Excerpt provided:
☆ ☆ ☆ ☆ ☆ ☆ ☆

By Carolyn Miller, Guest Writer
I'm a former travel agent, so I know the value of reconfirming reservations. For 8 years now, I've traveled with my 11 lbs. dog as an in-cabin pet between Central America, where I currently live, and the USA.
One year we decided to fly American Airlines to the USA with a plane change in Miami. I made the reservations by telephone for my husband and myself, as well as an in-cabin pet. The agent assured me our reservations were in order and the pet reservation was cross-referenced with our reservation. Since I'd booked far in advance, we ended up having a few schedule changes. Each time I called American Airlines, I verified the in-cabin pet traveling with us, using the confirmation number I'd been given.
Imagine my shock upon departure. I was flatly told that in-cabin pets were not allowed. Prior to travel, I'd spoken to no less than 6 American Airlines agents and was able to produce a log of whom I'd spoken to, at what date and what time. I'd reconfirmed all flights and the in-cabin pet the previous day. The gate agent was adamant we could not travel with an in-cabin pet. We spoke to a supervisor who said they'd be willing to send our dog in a "free crate" in cargo.
Living in a tropical country means that there is an "embargo" on travel with pets during the hottest months of the year, exactly when we were traveling. No way was I putting our small dog in cargo under these or any circumstances, especially when the Miami destination was equally as hot. I pointed this out to the supervisor ... who said he would make an "exception" in our case! This was not acceptable.
I suggested they just rebook us on the Continental flight connection leaving about the same time. He didn't want to do that. Given that the supervisor had my log of names and calls and confirmation numbers in hand, he could only agree that I'd been given bad information. Ultimately, he got special permission from the pilot of the plane to allow us to fly with our in-cabin pet.

☆ ☆ ☆ ☆ ☆ ☆ ☆

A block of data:

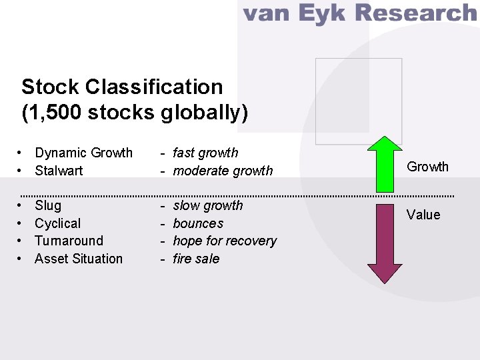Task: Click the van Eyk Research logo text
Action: point(359,13)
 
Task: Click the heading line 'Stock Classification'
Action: point(122,87)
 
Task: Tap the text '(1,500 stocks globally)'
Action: point(135,113)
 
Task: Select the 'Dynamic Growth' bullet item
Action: point(83,153)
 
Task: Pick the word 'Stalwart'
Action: point(59,171)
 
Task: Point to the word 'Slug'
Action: point(48,205)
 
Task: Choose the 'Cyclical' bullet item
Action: point(57,223)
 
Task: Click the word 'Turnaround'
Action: point(69,241)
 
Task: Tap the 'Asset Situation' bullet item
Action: point(79,259)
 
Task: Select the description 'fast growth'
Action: point(205,153)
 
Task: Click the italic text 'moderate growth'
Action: point(223,171)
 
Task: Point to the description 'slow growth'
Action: point(208,205)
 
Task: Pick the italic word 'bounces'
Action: point(198,223)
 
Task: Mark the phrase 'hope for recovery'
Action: point(225,241)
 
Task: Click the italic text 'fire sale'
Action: point(196,259)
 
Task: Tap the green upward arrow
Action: point(385,163)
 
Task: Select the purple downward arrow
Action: point(385,243)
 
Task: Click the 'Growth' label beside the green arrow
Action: point(428,167)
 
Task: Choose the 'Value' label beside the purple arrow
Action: point(424,215)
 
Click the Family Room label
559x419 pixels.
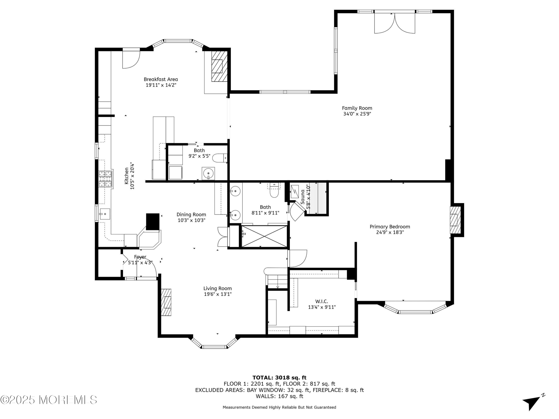(357, 108)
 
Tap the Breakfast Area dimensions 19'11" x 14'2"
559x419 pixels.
(161, 85)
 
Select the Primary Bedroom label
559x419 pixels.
(390, 227)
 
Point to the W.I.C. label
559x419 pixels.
(321, 301)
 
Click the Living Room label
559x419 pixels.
(218, 288)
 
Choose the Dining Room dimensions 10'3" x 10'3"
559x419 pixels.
(191, 220)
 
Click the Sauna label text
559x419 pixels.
(302, 197)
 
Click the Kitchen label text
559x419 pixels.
(126, 176)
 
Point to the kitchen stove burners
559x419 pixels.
(105, 179)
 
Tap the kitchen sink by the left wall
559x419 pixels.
(105, 214)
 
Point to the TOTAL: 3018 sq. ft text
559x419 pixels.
(279, 378)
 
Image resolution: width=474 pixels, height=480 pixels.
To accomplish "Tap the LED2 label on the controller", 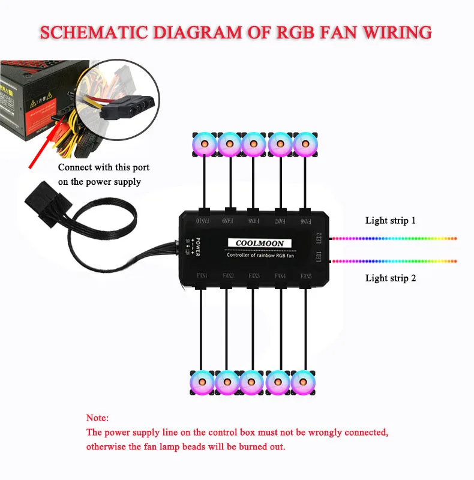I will point(319,238).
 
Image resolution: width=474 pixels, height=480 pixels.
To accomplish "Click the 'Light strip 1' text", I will point(391,221).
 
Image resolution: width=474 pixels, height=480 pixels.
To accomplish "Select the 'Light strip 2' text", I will point(391,278).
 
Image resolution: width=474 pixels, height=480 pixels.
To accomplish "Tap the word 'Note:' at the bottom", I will point(98,418).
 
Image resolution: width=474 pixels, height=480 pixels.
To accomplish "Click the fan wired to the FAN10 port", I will point(205,143).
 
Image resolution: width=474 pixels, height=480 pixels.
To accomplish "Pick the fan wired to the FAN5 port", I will point(303,382).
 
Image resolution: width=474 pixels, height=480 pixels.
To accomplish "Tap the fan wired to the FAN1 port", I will point(201,382).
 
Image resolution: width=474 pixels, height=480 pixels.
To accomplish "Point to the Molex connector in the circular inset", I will point(125,109).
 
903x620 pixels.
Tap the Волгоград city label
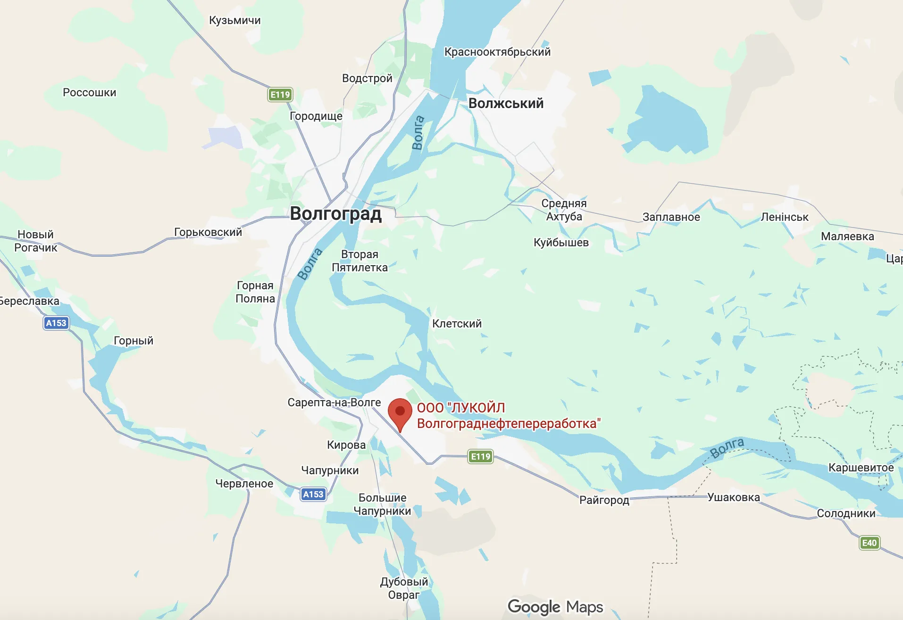click(335, 214)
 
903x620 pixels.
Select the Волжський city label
click(506, 103)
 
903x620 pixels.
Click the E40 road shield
click(869, 543)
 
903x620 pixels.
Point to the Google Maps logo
click(555, 607)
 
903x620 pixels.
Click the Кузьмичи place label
click(234, 20)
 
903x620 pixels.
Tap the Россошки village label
click(90, 92)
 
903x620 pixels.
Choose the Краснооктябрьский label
click(497, 52)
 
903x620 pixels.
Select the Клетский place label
click(457, 324)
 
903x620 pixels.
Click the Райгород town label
click(604, 500)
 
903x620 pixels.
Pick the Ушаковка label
click(734, 497)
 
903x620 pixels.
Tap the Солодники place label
click(846, 513)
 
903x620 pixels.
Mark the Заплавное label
click(671, 217)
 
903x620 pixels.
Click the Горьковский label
click(208, 232)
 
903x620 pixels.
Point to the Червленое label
click(244, 484)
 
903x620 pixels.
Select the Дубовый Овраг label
click(404, 588)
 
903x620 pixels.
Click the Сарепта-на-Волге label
click(334, 402)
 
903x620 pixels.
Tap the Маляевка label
click(847, 236)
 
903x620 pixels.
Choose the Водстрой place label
click(367, 78)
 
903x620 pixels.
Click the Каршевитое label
click(861, 468)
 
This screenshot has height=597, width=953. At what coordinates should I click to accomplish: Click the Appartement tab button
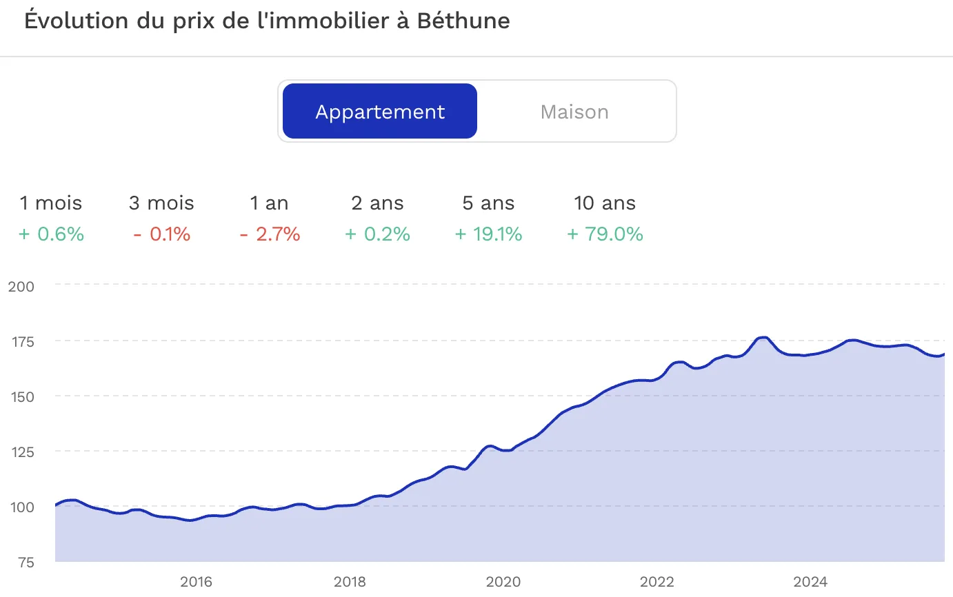pos(380,112)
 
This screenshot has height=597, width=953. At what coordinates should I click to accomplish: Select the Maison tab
pos(574,112)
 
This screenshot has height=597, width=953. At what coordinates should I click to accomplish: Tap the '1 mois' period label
pos(51,203)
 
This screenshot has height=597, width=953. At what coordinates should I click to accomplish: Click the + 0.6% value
pos(51,234)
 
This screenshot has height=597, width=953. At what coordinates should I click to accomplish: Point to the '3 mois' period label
pos(161,203)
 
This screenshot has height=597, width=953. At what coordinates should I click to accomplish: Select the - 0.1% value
pos(161,234)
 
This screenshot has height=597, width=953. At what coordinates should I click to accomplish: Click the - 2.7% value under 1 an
pos(270,234)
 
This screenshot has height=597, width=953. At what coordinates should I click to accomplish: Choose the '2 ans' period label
pos(377,203)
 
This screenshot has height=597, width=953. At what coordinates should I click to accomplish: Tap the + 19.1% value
pos(488,234)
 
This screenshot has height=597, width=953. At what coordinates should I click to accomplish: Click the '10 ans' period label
pos(605,203)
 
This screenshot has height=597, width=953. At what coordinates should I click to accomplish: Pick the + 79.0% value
pos(605,234)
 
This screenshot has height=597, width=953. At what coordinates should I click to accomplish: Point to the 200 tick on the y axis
pos(21,286)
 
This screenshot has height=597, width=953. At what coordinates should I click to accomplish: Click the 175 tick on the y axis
pos(21,341)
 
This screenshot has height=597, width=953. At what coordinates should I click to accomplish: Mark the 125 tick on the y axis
pos(21,452)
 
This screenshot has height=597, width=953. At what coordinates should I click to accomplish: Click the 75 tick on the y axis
pos(26,563)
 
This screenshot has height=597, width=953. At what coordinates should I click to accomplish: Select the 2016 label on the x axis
pos(197,582)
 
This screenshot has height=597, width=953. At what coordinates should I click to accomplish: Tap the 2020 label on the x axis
pos(503,582)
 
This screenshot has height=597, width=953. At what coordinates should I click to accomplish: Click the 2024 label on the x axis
pos(810,582)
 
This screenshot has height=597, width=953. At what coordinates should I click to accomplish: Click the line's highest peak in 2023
pos(762,337)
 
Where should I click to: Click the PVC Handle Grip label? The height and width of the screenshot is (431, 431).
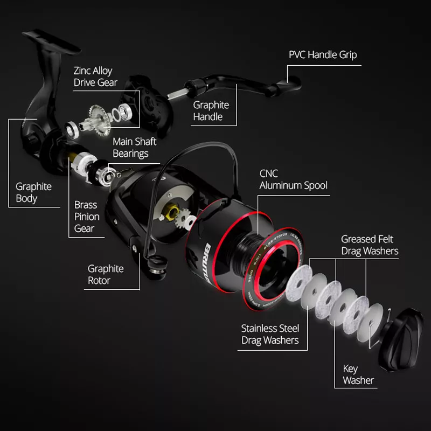(x=322, y=55)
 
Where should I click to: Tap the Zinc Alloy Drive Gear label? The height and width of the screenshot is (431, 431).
(x=95, y=77)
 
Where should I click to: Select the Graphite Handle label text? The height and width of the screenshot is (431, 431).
(x=211, y=110)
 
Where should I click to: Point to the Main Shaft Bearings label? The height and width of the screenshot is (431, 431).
(x=134, y=148)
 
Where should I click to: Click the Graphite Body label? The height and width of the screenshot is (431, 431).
(x=33, y=192)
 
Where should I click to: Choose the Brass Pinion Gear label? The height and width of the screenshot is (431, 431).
(x=87, y=217)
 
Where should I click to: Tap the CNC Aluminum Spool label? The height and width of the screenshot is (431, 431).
(x=293, y=180)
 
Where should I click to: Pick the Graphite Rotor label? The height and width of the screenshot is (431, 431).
(x=106, y=274)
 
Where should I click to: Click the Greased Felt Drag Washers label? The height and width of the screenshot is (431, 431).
(x=370, y=245)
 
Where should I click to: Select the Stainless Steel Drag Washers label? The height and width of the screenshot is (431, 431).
(x=270, y=334)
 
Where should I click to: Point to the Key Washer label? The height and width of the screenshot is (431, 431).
(x=358, y=374)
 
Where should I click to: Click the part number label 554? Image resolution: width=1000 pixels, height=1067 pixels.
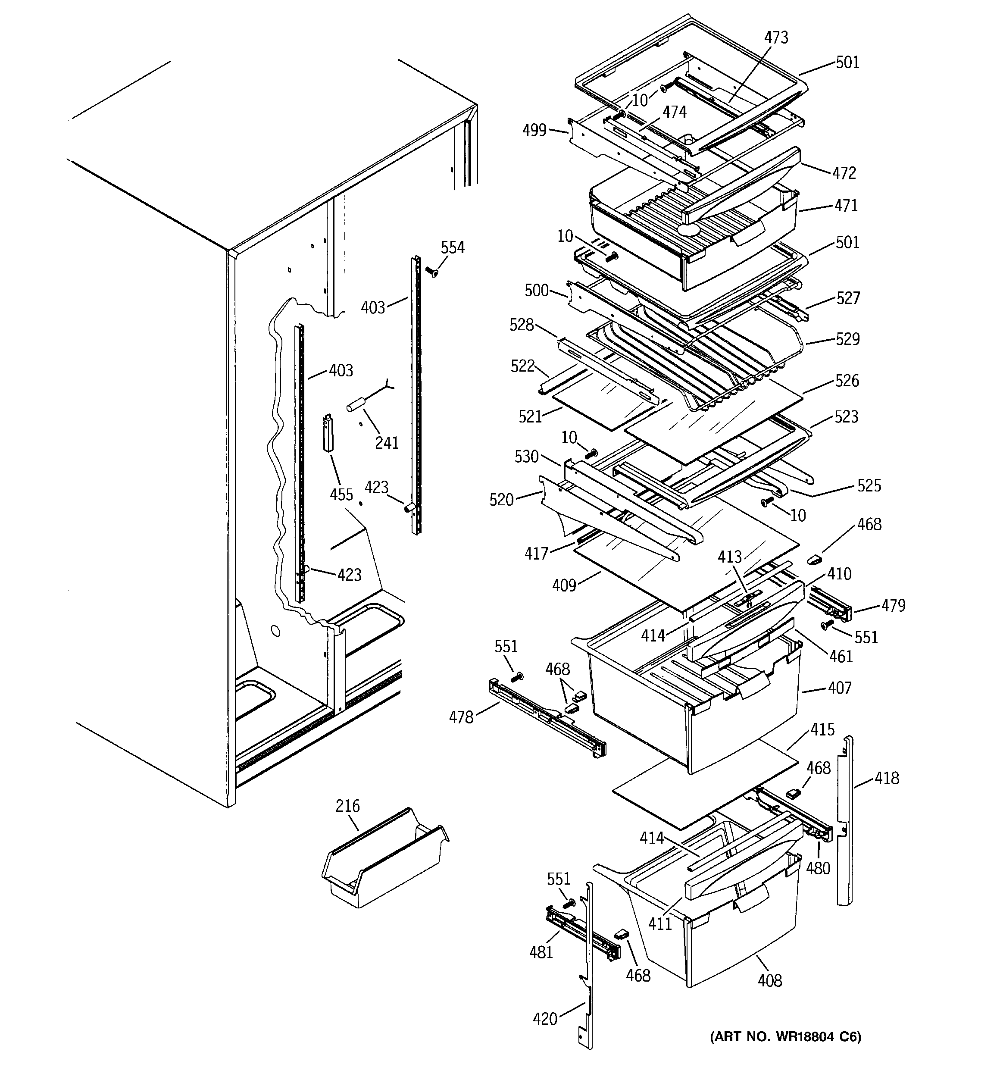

☆ ☆ ☆ ☆ ☆ ☆ ☆

Request 1:
Reproduce word for word the passage of the in-cabin pet travel account that begins at the words "Imagine my shock" and stops after the words "was not acceptable.".
Request 2:
According to the in-cabin pet travel account, why does the writer refuse to send the dog in cargo? Respond in one to three sentences.
Request 3:
Render this sentence from the in-cabin pet travel account in Spanish: "Since I'd booked far in advance, we ended up having a few schedule changes."

Exercise response 1:
Imagine my shock upon departure. I was flatly told that in-cabin pets were not allowed. Prior to travel, I'd spoken to no less than 6 American Airlines agents and was able to produce a log of whom I'd spoken to, at what date and what time. I'd reconfirmed all flights and the in-cabin pet the previous day. The gate agent was adamant we could not travel with an in-cabin pet. We spoke to a supervisor who said they'd be willing to send our dog in a "free crate" in cargo.
Living in a tropical country means that there is an "embargo" on travel with pets during the hottest months of the year, exactly when we were traveling. No way was I putting our small dog in cargo under these or any circumstances, especially when the Miami destination was equally as hot. I pointed this out to the supervisor ... who said he would make an "exception" in our case! This was not acceptable.

Exercise response 2:
The writer lives in a tropical country that has an embargo on pet travel during the hottest months of the year, and the trip fell exactly in that period. The Miami destination was equally hot, so the writer would not put the small dog in cargo.

Exercise response 3:
Como había reservado con mucha anticipación, terminamos teniendo algunos cambios de horario.